# Rescue chicken



## sandra (Sep 2, 2012)

IMPORTANT...Please read and answer...I have three hens and one rooster, they are almost five months old...at the local animal shelter, there is a rescued hen...do not know her age, she appears to be a Cochin. I want to adopt her into my flock. My hens are New Hampshire reds and my rooster is a Jersey Giant. Can I do this or will there be bad fighting with my flock. If the hen at shelter doesn't get adopted they will put her down so please answer is you know as soon as you can.


----------



## Energyvet (Jul 25, 2012)

Go for it!


----------



## Sundancers (Jun 20, 2012)

I've checked into rescue critters a few times ... but it always comes back to the rules and regs that they have on it. So that is what I would check first.

The last horse rescue wanted to be able to come on my farm, any time they wanted ... day or night ... without calling. I told them sorry, anyone in my horse barn at 3 in the morning was going to get shot at.

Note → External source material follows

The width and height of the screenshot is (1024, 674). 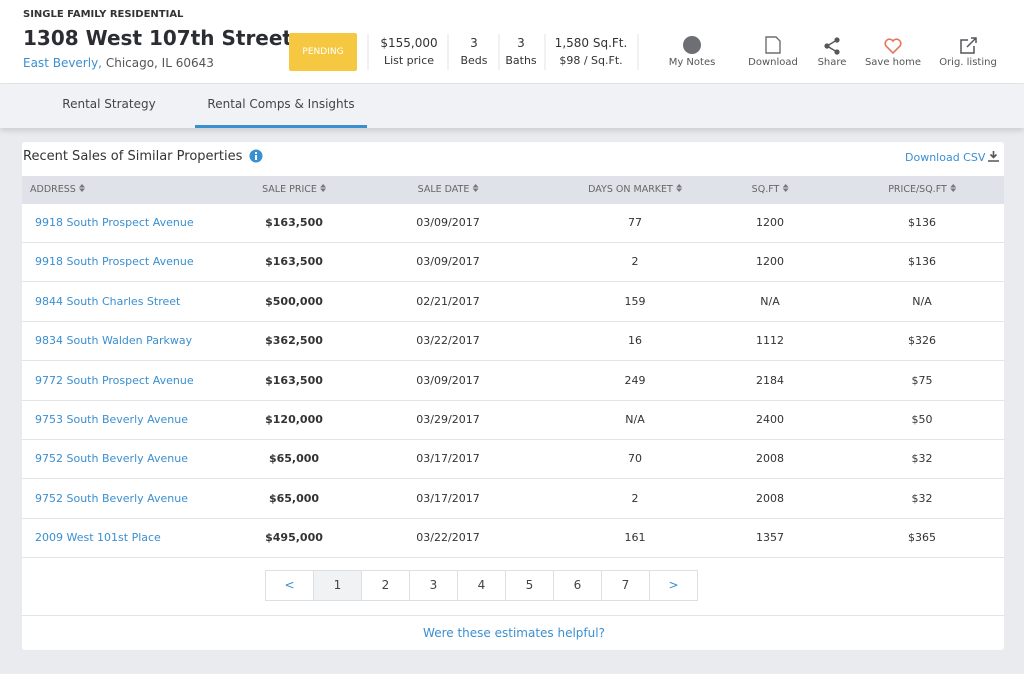 What do you see at coordinates (386, 586) in the screenshot?
I see `page-button: 2` at bounding box center [386, 586].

They didn't like that ...  lol

So just check if they have any rules & regs ...


----------



## BootedBantam (Aug 31, 2012)

If they don't get along, you can try to find her a new home. You won't know unless you try! I say Go for it, too!! I am all about rescuing animals and giving them a second chance!!


----------



## jen3910 (Sep 3, 2012)

I would go for it. Just take it slowly. And like others have said if it doesn't work out you can find her a new home.


----------



## sandra (Sep 2, 2012)

Thank you all. Good news miss hen was adopted this morning. I didn't get there in time but thats ok, she has a home and that was most important.


----------



## BirdManSamiJD (Sep 19, 2012)

Glad it worked out then!


----------